Late 1990s portable solid state digital audio player

The MPMan music player, manufactured by the South Korean company SaeHan Information Systems, debuted in Asia in March 1998, and was the first mass-produced portable solid state digital audio player.

The internal flash memory could be expanded, but there was no support for external memory. It was delivered with a docking station. To put music into the device, the music first had to be encoded in the mp3 format by an encoder provided by the user, and then transferred via the parallel port to the docking station that connected to the portable player device.

On 2 May 1998 in Japan the Akihabara "Akibaoo~" stores in Chūō, Tokyo started selling 32 MB and 64 MB models, the prices of which were 39 800 yen (circa 400 USD - today $) and 59 800 yen, respectively.
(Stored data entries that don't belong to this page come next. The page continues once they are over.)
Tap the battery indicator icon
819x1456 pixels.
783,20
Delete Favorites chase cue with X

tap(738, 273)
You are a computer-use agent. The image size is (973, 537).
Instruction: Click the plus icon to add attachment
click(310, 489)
In North America, the South Korean device was first imported for sale by Michael Robertson's Z Company in mid-1998. Around the same time, Eiger Labs, Inc. imported and rebranded the player in two models, the Eiger MPMan F10, and Eiger MPMan F20.
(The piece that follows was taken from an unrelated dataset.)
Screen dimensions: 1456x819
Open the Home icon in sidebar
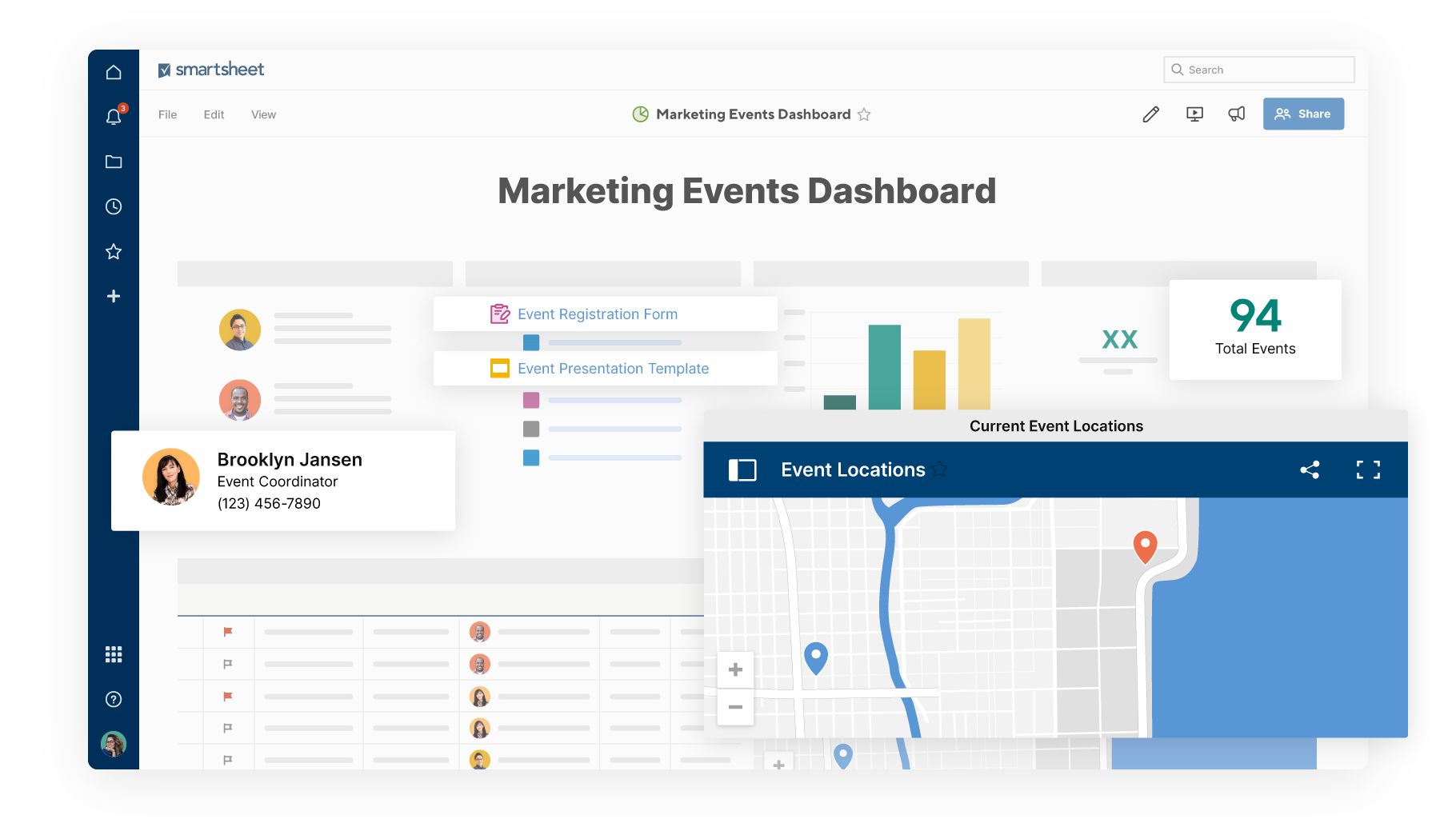click(114, 72)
Owners could upgrade the memory from 32 MB to 64 MB by sending the player back to Eiger Labs with a cheque for 69 + 7.95 USD shipping. A compact device, it measured 90 mm tall by 70 mm wide by 16.5 mm thick and weighed a little over 65 grams.
The US price in 1998 for the F10 model with 32 MB flash memory was circa 200 - 250 USD.

The Eiger MPMan F20 was a similar model that used 3.3 V SmartMedia cards for expansion, and ran on a single AA battery, instead of rechargeable NiMH batteries.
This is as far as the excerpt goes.